Istruzioni da seguire.
Riporta per intero il testo di studio, parola per parola e senza alcuna modifica.

### Testo di studio

Alla ricerca di uno scopo
DAI tempi di Charles Darwin in poi i biologi hanno fatto di tutto perché venisse accettata la teoria secondo cui la vita, quale risultato dell’evoluzione, è fondamentalmente senza scopo. Tuttavia molti istintivamente respingono quest’idea. Due giovani sposi, nell’ammirare il loro bel neonato, troverebbero difficile credere che questa nuova vita non abbia uno scopo. Per loro è un miracolo, una meraviglia che arricchisce la vita.
Persino alcuni scienziati non accettano l’idea che la vita sia un fatto accidentale privo di significato. Perché no? A motivo di quello che l’Encyclopedia Americana definisce “lo straordinario grado di complessità e di organizzazione delle creature viventi”. Questa enciclopedia prosegue dicendo: “A un attento esame, fiori, insetti e mammiferi rivelano un’architettura dalla precisione quasi incredibile”.

######
### Voci del dataset

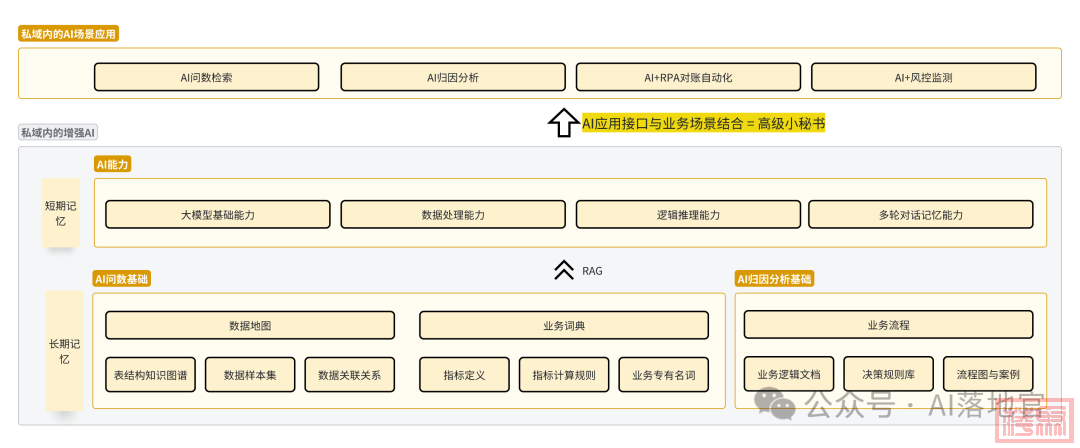This screenshot has width=1080, height=448.
Task: Select the AI问数检索 box
Action: [x=206, y=77]
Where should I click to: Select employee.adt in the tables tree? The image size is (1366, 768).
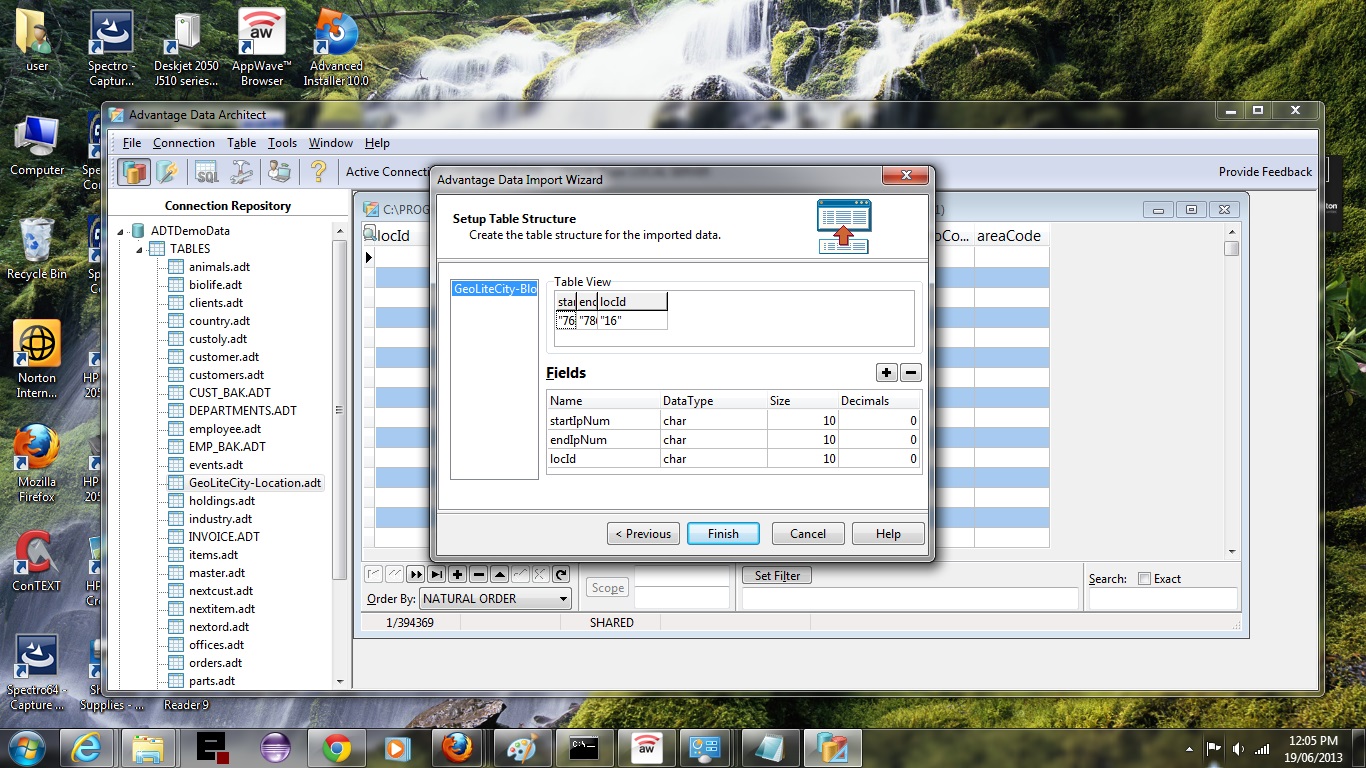tap(224, 429)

######

Esercizio svolto.
Alla ricerca di uno scopo
DAI tempi di Charles Darwin in poi i biologi hanno fatto di tutto perché venisse accettata la teoria secondo cui la vita, quale risultato dell’evoluzione, è fondamentalmente senza scopo. Tuttavia molti istintivamente respingono quest’idea. Due giovani sposi, nell’ammirare il loro bel neonato, troverebbero difficile credere che questa nuova vita non abbia uno scopo. Per loro è un miracolo, una meraviglia che arricchisce la vita.
Persino alcuni scienziati non accettano l’idea che la vita sia un fatto accidentale privo di significato. Perché no? A motivo di quello che l’Encyclopedia Americana definisce “lo straordinario grado di complessità e di organizzazione delle creature viventi”. Questa enciclopedia prosegue dicendo: “A un attento esame, fiori, insetti e mammiferi rivelano un’architettura dalla precisione quasi incredibile”.